(Data extracted from a collection)
------------------------------

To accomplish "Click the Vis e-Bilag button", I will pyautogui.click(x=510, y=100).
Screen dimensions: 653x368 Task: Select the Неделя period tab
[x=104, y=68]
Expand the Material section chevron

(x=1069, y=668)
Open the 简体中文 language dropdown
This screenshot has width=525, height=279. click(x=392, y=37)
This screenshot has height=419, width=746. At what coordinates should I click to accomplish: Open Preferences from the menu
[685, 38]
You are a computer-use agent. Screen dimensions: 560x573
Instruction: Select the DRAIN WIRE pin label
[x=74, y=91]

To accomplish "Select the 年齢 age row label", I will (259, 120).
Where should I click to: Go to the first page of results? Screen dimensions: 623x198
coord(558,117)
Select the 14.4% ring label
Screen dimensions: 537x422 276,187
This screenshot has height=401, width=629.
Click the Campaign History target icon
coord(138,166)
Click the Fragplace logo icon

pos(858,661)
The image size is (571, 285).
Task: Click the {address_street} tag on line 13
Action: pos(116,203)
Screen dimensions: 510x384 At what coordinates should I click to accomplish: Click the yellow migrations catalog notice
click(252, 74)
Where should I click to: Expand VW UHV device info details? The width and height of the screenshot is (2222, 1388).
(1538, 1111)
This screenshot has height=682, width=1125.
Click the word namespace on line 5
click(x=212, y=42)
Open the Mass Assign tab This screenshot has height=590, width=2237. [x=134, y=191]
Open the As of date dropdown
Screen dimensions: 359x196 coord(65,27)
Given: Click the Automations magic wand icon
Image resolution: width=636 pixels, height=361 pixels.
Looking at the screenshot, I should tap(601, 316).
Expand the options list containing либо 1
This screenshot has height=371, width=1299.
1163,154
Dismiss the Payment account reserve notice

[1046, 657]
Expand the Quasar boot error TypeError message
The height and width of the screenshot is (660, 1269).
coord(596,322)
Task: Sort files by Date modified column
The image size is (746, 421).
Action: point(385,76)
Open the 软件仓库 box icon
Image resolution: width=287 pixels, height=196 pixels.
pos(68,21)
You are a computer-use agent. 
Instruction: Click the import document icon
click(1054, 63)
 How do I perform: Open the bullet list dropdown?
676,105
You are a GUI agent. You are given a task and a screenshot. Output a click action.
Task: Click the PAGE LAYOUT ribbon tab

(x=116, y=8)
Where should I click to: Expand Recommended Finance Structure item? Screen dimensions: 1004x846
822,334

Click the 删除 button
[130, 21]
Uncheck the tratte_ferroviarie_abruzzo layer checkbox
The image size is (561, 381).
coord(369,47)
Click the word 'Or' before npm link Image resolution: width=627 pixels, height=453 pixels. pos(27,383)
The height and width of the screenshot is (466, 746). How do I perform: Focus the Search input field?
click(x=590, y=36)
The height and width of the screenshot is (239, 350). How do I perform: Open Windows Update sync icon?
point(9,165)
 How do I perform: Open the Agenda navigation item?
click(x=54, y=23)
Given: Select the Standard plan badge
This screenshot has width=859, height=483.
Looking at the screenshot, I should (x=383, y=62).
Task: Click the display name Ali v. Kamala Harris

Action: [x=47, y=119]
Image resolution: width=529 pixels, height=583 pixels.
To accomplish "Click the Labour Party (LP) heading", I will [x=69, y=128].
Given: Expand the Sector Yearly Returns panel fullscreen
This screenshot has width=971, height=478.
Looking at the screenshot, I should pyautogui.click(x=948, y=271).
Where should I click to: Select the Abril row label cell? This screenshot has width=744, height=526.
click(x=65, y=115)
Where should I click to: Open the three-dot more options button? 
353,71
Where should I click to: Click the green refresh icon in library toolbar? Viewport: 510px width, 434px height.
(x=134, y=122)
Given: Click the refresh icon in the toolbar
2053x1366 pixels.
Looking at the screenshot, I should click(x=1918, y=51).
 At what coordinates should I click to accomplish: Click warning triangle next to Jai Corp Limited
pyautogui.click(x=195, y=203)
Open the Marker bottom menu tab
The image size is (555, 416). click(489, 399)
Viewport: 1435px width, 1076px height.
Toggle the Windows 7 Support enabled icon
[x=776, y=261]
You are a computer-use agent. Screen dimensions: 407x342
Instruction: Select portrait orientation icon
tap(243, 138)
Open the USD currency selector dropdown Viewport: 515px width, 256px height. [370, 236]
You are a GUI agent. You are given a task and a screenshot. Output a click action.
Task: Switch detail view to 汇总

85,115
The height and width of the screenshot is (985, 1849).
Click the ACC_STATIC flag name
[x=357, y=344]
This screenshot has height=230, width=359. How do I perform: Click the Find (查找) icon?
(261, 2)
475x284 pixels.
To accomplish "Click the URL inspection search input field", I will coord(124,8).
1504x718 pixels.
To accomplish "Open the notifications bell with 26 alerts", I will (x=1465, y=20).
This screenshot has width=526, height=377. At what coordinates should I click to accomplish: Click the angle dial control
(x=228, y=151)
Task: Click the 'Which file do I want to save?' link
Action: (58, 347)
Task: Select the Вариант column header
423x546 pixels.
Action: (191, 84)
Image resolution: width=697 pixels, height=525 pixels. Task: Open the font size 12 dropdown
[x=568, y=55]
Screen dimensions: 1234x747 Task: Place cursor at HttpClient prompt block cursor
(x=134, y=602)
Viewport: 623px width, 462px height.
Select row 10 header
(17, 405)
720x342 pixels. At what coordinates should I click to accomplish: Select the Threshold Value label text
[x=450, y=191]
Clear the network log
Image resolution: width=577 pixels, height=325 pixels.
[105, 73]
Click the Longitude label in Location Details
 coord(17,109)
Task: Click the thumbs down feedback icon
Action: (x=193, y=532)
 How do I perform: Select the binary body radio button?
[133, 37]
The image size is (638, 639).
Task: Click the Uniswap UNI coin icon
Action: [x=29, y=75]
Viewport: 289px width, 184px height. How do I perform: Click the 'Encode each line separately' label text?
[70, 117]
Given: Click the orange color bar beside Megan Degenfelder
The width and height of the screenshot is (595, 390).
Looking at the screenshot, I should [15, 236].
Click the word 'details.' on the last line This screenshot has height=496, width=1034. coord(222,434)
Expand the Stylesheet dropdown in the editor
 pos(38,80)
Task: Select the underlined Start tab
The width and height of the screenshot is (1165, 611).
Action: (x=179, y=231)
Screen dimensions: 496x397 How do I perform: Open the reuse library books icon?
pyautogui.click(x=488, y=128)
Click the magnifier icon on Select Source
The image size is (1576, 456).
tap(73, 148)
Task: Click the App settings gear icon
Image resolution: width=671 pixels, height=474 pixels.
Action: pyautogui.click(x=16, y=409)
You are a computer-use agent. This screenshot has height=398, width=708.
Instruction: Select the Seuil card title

------------------------------

__TASK STATEMENT__.
Render all of the items above as a JSON list of strings, one string per line, omitting blank lines.

__COMPLETED EXERCISE__.
[
  "To accomplish \"Click the Vis e-Bilag button\", I will pyautogui.click(x=510, y=100).",
  "Screen dimensions: 653x368 Task: Select the Неделя period tab",
  "[x=104, y=68]",
  "Expand the Material section chevron",
  "(x=1069, y=668)",
  "Open the 简体中文 language dropdown",
  "This screenshot has width=525, height=279. click(x=392, y=37)",
  "This screenshot has height=419, width=746. At what coordinates should I click to accomplish: Open Preferences from the menu",
  "[685, 38]",
  "You are a computer-use agent. Screen dimensions: 560x573",
  "Instruction: Select the DRAIN WIRE pin label",
  "[x=74, y=91]",
  "To accomplish \"Select the 年齢 age row label\", I will (259, 120).",
  "Where should I click to: Go to the first page of results? Screen dimensions: 623x198",
  "coord(558,117)",
  "Select the 14.4% ring label",
  "Screen dimensions: 537x422 276,187",
  "This screenshot has height=401, width=629.",
  "Click the Campaign History target icon",
  "coord(138,166)",
  "Click the Fragplace logo icon",
  "pos(858,661)",
  "The image size is (571, 285).",
  "Task: Click the {address_street} tag on line 13",
  "Action: pos(116,203)",
  "Screen dimensions: 510x384 At what coordinates should I click to accomplish: Click the yellow migrations catalog notice",
  "click(252, 74)",
  "Where should I click to: Expand VW UHV device info details? The width and height of the screenshot is (2222, 1388).",
  "(1538, 1111)",
  "This screenshot has height=682, width=1125.",
  "Click the word namespace on line 5",
  "click(x=212, y=42)",
  "Open the Mass Assign tab This screenshot has height=590, width=2237. [x=134, y=191]",
  "Open the As of date dropdown",
  "Screen dimensions: 359x196 coord(65,27)",
  "Given: Click the Automations magic wand icon",
  "Image resolution: width=636 pixels, height=361 pixels.",
  "Looking at the screenshot, I should tap(601, 316).",
  "Expand the options list containing либо 1",
  "This screenshot has height=371, width=1299.",
  "1163,154",
  "Dismiss the Payment account reserve notice",
  "[1046, 657]",
  "Expand the Quasar boot error TypeError message",
  "The height and width of the screenshot is (660, 1269).",
  "coord(596,322)",
  "Task: Sort files by Date modified column",
  "The image size is (746, 421).",
  "Action: point(385,76)",
  "Open the 软件仓库 box icon",
  "Image resolution: width=287 pixels, height=196 pixels.",
  "pos(68,21)",
  "You are a computer-use agent. ",
  "Instruction: Click the import document icon",
  "click(1054, 63)",
  " How do I perform: Open the bullet list dropdown?",
  "676,105",
  "You are a GUI agent. You are given a task and a screenshot. Output a click action.",
  "Task: Click the PAGE LAYOUT ribbon tab",
  "(x=116, y=8)",
  "Where should I click to: Expand Recommended Finance Structure item? Screen dimensions: 1004x846",
  "822,334",
  "Click the 删除 button",
  "[130, 21]",
  "Uncheck the tratte_ferroviarie_abruzzo layer checkbox",
  "The image size is (561, 381).",
  "coord(369,47)",
  "Click the word 'Or' before npm link Image resolution: width=627 pixels, height=453 pixels. pos(27,383)",
  "The height and width of the screenshot is (466, 746). How do I perform: Focus the Search input field?",
  "click(x=590, y=36)",
  "The height and width of the screenshot is (239, 350). How do I perform: Open Windows Update sync icon?",
  "point(9,165)",
  " How do I perform: Open the Agenda navigation item?",
  "click(x=54, y=23)",
  "Given: Select the Standard plan badge",
  "This screenshot has width=859, height=483.",
  "Looking at the screenshot, I should (x=383, y=62).",
  "Task: Click the display name Ali v. Kamala Harris",
  "Action: [x=47, y=119]",
  "Image resolution: width=529 pixels, height=583 pixels.",
  "To accomplish \"Click the Labour Party (LP) heading\", I will [x=69, y=128].",
  "Given: Expand the Sector Yearly Returns panel fullscreen",
  "This screenshot has width=971, height=478.",
  "Looking at the screenshot, I should pyautogui.click(x=948, y=271).",
  "Where should I click to: Select the Abril row label cell? This screenshot has width=744, height=526.",
  "click(x=65, y=115)",
  "Where should I click to: Open the three-dot more options button? ",
  "353,71",
  "Where should I click to: Click the green refresh icon in library toolbar? Viewport: 510px width, 434px height.",
  "(x=134, y=122)",
  "Given: Click the refresh icon in the toolbar",
  "2053x1366 pixels.",
  "Looking at the screenshot, I should click(x=1918, y=51).",
  " At what coordinates should I click to accomplish: Click warning triangle next to Jai Corp Limited",
  "pyautogui.click(x=195, y=203)",
  "Open the Marker bottom menu tab",
  "The image size is (555, 416). click(489, 399)",
  "Viewport: 1435px width, 1076px height.",
  "Toggle the Windows 7 Support enabled icon",
  "[x=776, y=261]",
  "You are a computer-use agent. Screen dimensions: 407x342",
  "Instruction: Select portrait orientation icon",
  "tap(243, 138)",
  "Open the USD currency selector dropdown Viewport: 515px width, 256px height. [370, 236]",
  "You are a GUI agent. You are given a task and a screenshot. Output a click action.",
  "Task: Switch detail view to 汇总",
  "85,115",
  "The height and width of the screenshot is (985, 1849).",
  "Click the ACC_STATIC flag name",
  "[x=357, y=344]",
  "This screenshot has height=230, width=359. How do I perform: Click the Find (查找) icon?",
  "(261, 2)",
  "475x284 pixels.",
  "To accomplish \"Click the URL inspection search input field\", I will coord(124,8).",
  "1504x718 pixels.",
  "To accomplish \"Open the notifications bell with 26 alerts\", I will (x=1465, y=20).",
  "This screenshot has width=526, height=377. At what coordinates should I click to accomplish: Click the angle dial control",
  "(x=228, y=151)",
  "Task: Click the 'Which file do I want to save?' link",
  "Action: (58, 347)",
  "Task: Select the Вариант column header",
  "423x546 pixels.",
  "Action: (191, 84)",
  "Image resolution: width=697 pixels, height=525 pixels. Task: Open the font size 12 dropdown",
  "[x=568, y=55]",
  "Screen dimensions: 1234x747 Task: Place cursor at HttpClient prompt block cursor",
  "(x=134, y=602)",
  "Viewport: 623px width, 462px height.",
  "Select row 10 header",
  "(17, 405)",
  "720x342 pixels. At what coordinates should I click to accomplish: Select the Threshold Value label text",
  "[x=450, y=191]",
  "Clear the network log",
  "Image resolution: width=577 pixels, height=325 pixels.",
  "[105, 73]",
  "Click the Longitude label in Location Details",
  " coord(17,109)",
  "Task: Click the thumbs down feedback icon",
  "Action: (x=193, y=532)",
  " How do I perform: Select the binary body radio button?",
  "[133, 37]",
  "The image size is (638, 639).",
  "Task: Click the Uniswap UNI coin icon",
  "Action: [x=29, y=75]",
  "Viewport: 289px width, 184px height. How do I perform: Click the 'Encode each line separately' label text?",
  "[70, 117]",
  "Given: Click the orange color bar beside Megan Degenfelder",
  "The width and height of the screenshot is (595, 390).",
  "Looking at the screenshot, I should [15, 236].",
  "Click the word 'details.' on the last line This screenshot has height=496, width=1034. coord(222,434)",
  "Expand the Stylesheet dropdown in the editor",
  " pos(38,80)",
  "Task: Select the underlined Start tab",
  "The width and height of the screenshot is (1165, 611).",
  "Action: (x=179, y=231)",
  "Screen dimensions: 496x397 How do I perform: Open the reuse library books icon?",
  "pyautogui.click(x=488, y=128)",
  "Click the magnifier icon on Select Source",
  "The image size is (1576, 456).",
  "tap(73, 148)",
  "Task: Click the App settings gear icon",
  "Image resolution: width=671 pixels, height=474 pixels.",
  "Action: pyautogui.click(x=16, y=409)",
  "You are a computer-use agent. This screenshot has height=398, width=708.",
  "Instruction: Select the Seuil card title"
]